Wexpro's cost of service operations are contractually limited to a finite set of properties set forth in the Wexpro Agreement. Advances in technology (increased density drilling and multi-stage hydraulic fracture stimulation) have identified significant unexploited potential on many of the subject properties. Wexpro has identified over $1 billion of additional drilling opportunities that could support high single-digit to low double-digit growth in revenues and net income over the next five to ten years while delivering cost-of-service natural gas supplies to Questar Gas at prices competitive with alternative sources.


Competition and Customers: Questar E&P faces competition in every part of its business, including the acquisition of producing properties and leasehold acreage, the marketing of gas and oil, and obtaining goods, services and labor. Its longer-term growth strategy depends, in part, on its ability to purchase reasonably-priced reserves and develop them in a low-cost and efficient manner.

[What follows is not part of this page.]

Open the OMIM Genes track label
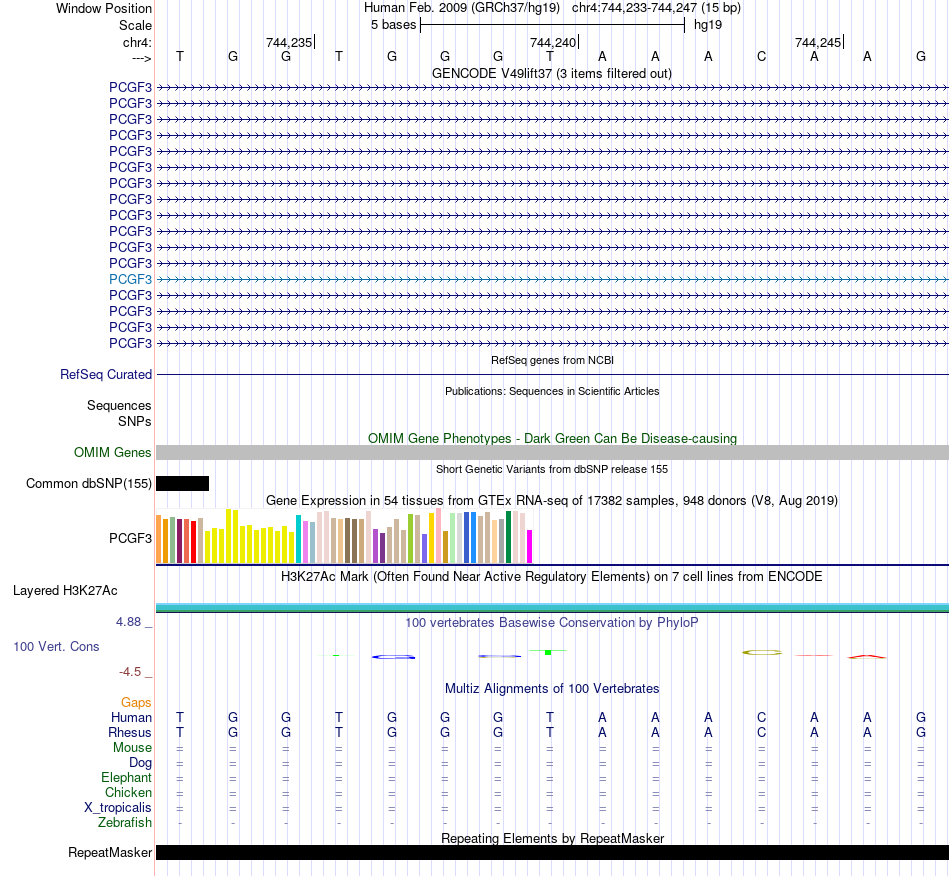Screen dimensions: 950x876 pos(113,453)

Questar E&P, both directly and through Energy Trading, sells natural gas production to a variety of customers, including gas-marketing firms, industrial users and local-distribution companies. However, Questar E&P and Energy Trading do not sell natural gas to Questar Gas. Questar E&P regularly evaluates counterparty credit and may require financial guarantees from parties that fail to meet its credit criteria.


In 2009, 93% of Wexpro's revenues were from affiliated companies, primarily Questar Gas.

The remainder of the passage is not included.